Re: Problem with simultaneous equations with several variables - population genetics
- To: mathgroup at smc.vnet.net
- Subject: [mg8986] Re: [mg8686] Problem with simultaneous equations with several variables - population genetics
- From: Richard Anderson <richardj.anderson at stonebow.otago.ac.nz>
- Date: Tue, 7 Oct 1997 03:35:32 -0400
- Organization: University of Otago, Dunedin, New Zealand
- Sender: owner-wri-mathgroup at wolfram.com
Richard Anderson writes, The solution, courtesy of Daniel Lichtblau at Wolfram, involves getting rid of denominators to prevent Solve from generating extra variables to handle them. We subtract one side from the other, use Together to get numerator / denominator, and set it to zero. This code does this: eqs={pfs==pf,pms==pm}; polys=Map[#[[1]]-#[[2]]&,eqs]; newpolys=Map[Numerator[Together[[#]]&, polys] Now we can solve for pm and pf. Solve[newpolys==0, {pm,pf]] Many thanks to those who offered help. Richard Anderson Richard Anderson wrote > I am a new Mathematica user. My problem occurs in the context of > modelling genetic systems. I have two equations corresponding to the > change in gene frequencies in females and males respectively, and wish > to search for equilibrium values - i.e. values where the iteration > produces no change in gene frequencis for either males or females. > The Solve command as detailed in the literature works fine for the > simpler models we have attempted:- > > Solve [{pfs=pf, pms=pm}, {pm,pf}] > > where pfs is the function to give the iterated value for females, pms > for males, and pf and pm are the current gene frequencies in terms of > other parameters. > However as the models become more complex, and more variables are added > to thes functions, we have experienced problems. > It is always the case that two equilibrium points will occur, > corresponding to pf=1, pm=1 and pf=0, pm=0. Only an internal equilibiurm > is of interest to us, should one be present. However, after several > hours of evaluating our more complex models, the Kernel shuts down, > professing lack of memory.
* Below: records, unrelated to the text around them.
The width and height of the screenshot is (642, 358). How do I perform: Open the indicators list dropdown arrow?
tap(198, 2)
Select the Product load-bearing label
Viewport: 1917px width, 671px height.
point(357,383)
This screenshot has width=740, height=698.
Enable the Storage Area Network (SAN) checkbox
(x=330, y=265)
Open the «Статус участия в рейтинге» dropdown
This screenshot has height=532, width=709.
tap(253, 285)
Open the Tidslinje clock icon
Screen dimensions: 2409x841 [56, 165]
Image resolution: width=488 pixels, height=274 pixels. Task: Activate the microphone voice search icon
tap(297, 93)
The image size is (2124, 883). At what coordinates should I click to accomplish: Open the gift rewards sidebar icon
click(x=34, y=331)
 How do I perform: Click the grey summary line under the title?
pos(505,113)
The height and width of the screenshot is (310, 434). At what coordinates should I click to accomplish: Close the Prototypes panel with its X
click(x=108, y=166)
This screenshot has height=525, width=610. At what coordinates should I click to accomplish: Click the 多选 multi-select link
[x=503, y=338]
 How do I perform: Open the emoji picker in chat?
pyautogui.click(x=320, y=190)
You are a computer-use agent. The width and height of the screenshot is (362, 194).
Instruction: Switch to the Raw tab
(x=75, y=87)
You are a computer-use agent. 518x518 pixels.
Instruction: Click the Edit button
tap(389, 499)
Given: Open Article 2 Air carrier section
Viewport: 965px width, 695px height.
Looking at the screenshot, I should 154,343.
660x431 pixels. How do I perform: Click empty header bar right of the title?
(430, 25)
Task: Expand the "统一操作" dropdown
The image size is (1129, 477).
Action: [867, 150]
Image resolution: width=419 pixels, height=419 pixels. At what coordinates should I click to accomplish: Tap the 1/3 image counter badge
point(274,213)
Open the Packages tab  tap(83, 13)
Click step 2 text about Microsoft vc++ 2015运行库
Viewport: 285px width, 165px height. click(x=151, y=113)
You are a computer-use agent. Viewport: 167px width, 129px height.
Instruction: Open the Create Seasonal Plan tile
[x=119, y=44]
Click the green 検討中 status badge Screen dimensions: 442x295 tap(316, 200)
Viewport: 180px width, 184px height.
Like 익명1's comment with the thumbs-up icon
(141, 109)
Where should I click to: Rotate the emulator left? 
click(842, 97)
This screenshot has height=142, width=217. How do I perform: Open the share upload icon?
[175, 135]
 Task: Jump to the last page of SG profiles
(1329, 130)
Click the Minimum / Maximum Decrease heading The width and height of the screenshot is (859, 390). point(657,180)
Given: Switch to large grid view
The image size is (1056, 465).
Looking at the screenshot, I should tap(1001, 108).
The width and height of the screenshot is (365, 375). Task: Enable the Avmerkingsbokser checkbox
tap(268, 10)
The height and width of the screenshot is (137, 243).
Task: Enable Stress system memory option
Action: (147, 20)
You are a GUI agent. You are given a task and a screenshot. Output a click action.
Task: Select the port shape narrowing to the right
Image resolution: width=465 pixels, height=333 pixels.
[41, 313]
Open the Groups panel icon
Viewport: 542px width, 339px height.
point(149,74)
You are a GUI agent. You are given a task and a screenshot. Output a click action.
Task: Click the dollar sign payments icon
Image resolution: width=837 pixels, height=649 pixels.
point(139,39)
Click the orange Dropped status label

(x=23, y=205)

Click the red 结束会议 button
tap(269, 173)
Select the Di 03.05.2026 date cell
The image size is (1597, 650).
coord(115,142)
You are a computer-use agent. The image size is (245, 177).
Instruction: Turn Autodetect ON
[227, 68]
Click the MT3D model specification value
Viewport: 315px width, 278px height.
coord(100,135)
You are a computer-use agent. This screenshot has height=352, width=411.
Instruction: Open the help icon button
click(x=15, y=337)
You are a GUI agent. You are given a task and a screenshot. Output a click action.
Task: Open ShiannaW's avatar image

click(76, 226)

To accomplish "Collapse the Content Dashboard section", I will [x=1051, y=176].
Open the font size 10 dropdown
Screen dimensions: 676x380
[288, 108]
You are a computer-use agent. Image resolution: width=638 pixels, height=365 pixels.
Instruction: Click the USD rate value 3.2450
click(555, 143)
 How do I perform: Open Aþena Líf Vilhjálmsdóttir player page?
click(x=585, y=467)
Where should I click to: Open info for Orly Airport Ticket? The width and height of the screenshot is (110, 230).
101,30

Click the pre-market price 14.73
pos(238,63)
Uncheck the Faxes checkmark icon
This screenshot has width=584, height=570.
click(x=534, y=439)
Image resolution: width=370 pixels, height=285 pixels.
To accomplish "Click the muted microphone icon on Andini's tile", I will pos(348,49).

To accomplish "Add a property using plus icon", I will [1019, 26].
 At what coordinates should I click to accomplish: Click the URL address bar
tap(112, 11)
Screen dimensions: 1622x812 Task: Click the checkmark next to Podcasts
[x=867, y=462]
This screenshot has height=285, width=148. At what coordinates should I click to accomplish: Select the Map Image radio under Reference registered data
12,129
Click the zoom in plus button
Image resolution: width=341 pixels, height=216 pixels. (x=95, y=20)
We know that in many cases an internal > equilibirum does exist, since we have simulated the systems with C++. > (Even if in a particular case it does not, the two equilibria > corresponding to fixation always exist, and should be returned by > Mathematica). What we seek are precise algebraic definitions of the > internal equilibria. > My question is this : is there any way we can assist Mathematica in > finding such definitions by telling it that we know two of the roots of > whichever cubic it is seeking to solve, so as to aid it in discovering > the third? > > Many thanks in advance for any help you may be able to give, > > Richard Anderson, > University of Otago.